‘Financial inclusion is a big game-changer for banks’

KPM Basheer Updated - August 18, 2014 at 10:57 PM.

It means more deposits, micro-financing, cash flows and revenues for banks, says Union Bank of India CMD

ARUN TIWARI, CMD, Union Bank of India

The 95-year-old Mumbai-headquartered Union Bank of India, which has around 3,900 branches across the country, has deployed technology extensively in banking services. Recently, the state-owned bank launched ‘tabulous banking,’ a tablet-based account-opening process, which the bank’s Chairman and Managing Director Arun Tiwari, in an interview with BusinessLine , termed a huge success.

Tiwari, 57, who took up the reins in December last, says the financial inclusion policy is a big opportunity for public sector banks as it will help them go deep into the countryside and improve their bottomline. Tiwari is positive about the economy which he said would pick up “during Q3 and Q4 this financial year.”

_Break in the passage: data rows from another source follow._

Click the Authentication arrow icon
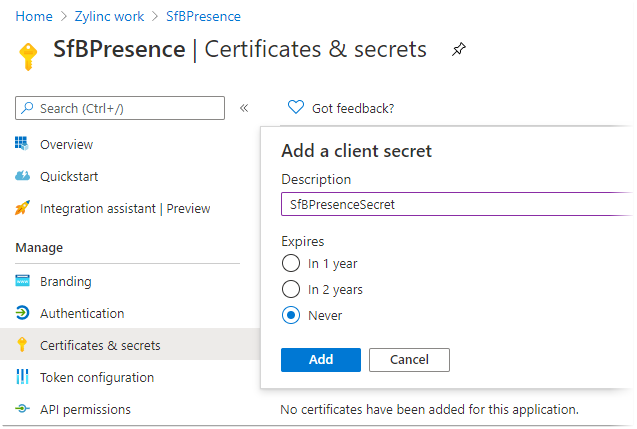Image resolution: width=637 pixels, height=429 pixels. click(x=22, y=313)

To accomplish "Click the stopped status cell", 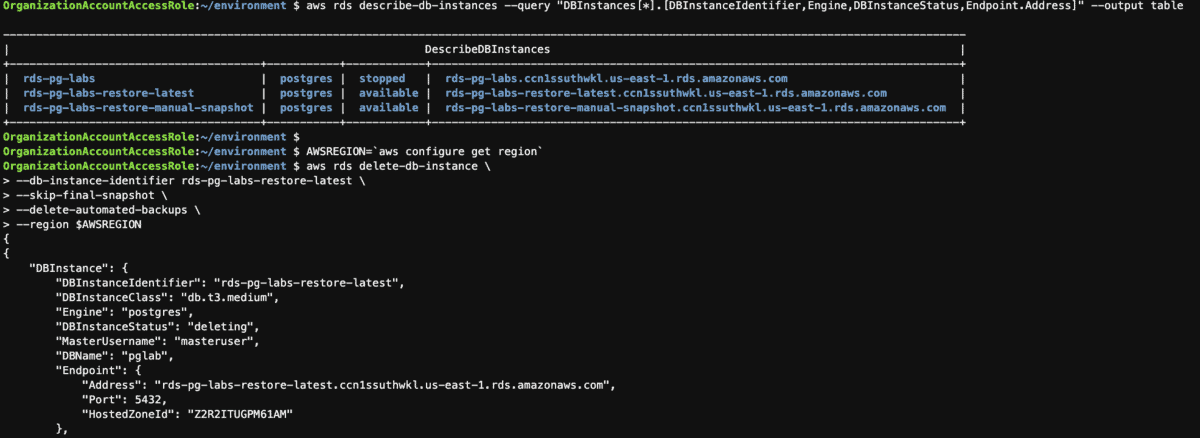I will point(382,78).
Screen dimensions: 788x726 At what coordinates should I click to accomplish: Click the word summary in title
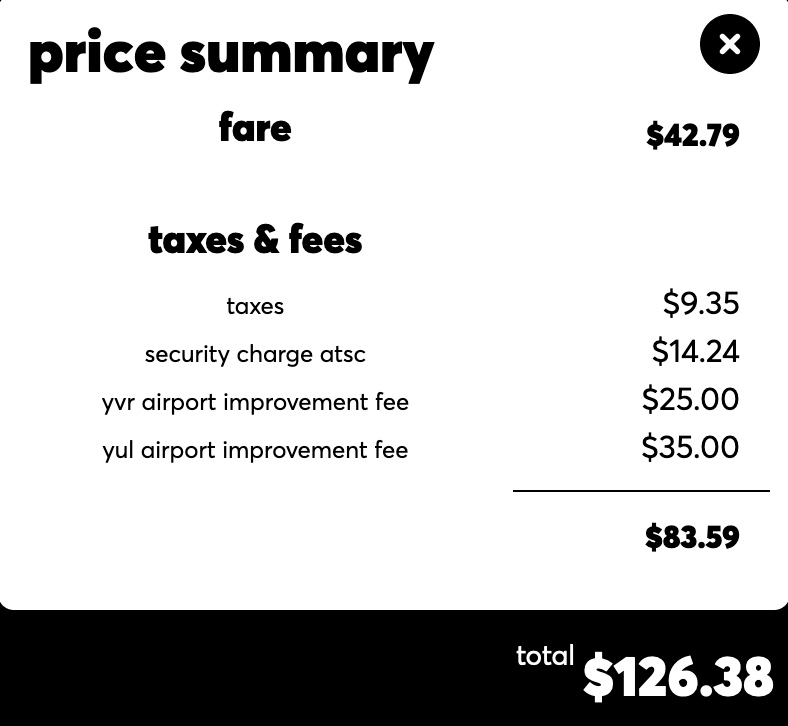click(307, 58)
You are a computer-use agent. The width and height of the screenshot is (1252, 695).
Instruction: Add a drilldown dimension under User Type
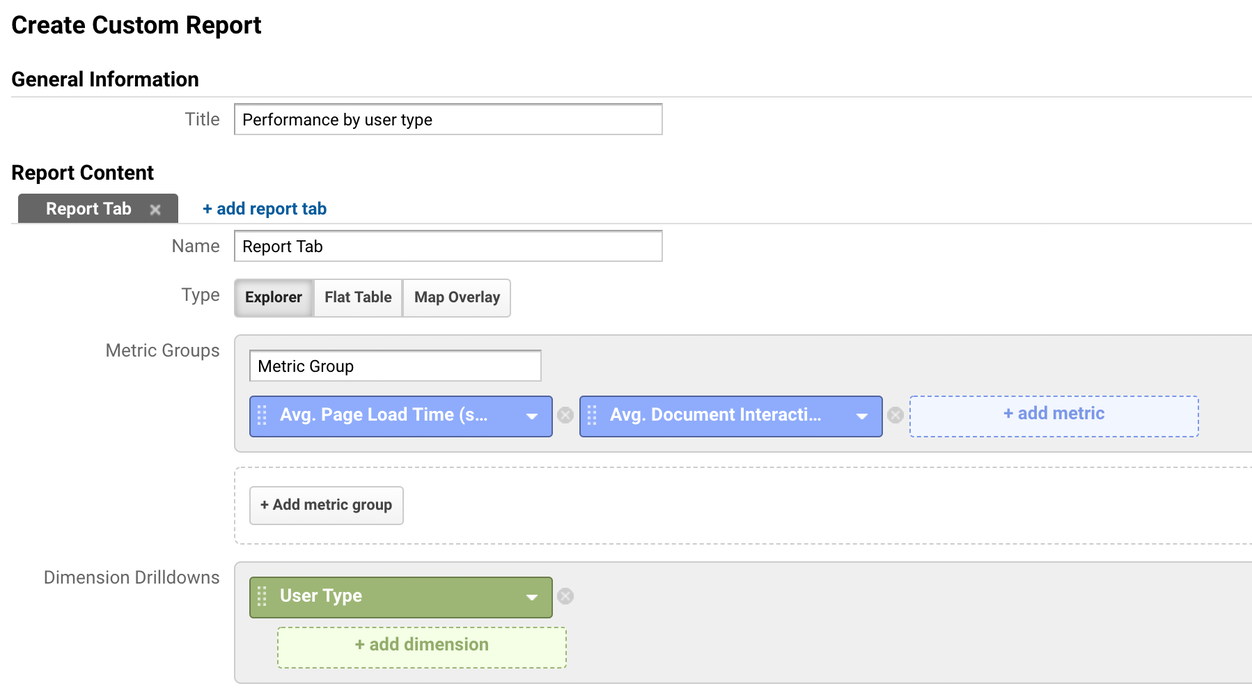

After the United Bank of India ‘NPA fiasco’, public sector banks are once again in poor light with the arrest of Syndicate Bank Chairman SK Jain by the CBI in the bribe-for-loan scam. Your comments.

I don’t want to comment on this because the CBI has only got technical evidence of corruption. But, as for non-performing assets (NPAs), complex issues are involved. Many of these issues are beyond banks’ control.

Look at infrastructure — don’t you think we need a lot of roads, ports, power stations and other infrastructures? But a lot of such projects for which banks have given big-ticket loans are stalled because of the long delay in clearance.

There are around ₹3-lakh crore locked in these projects.

The majority of the projects are in the power sector. How will the companies repay the loans when the projects are stalled? And the economy has not been doing well, too.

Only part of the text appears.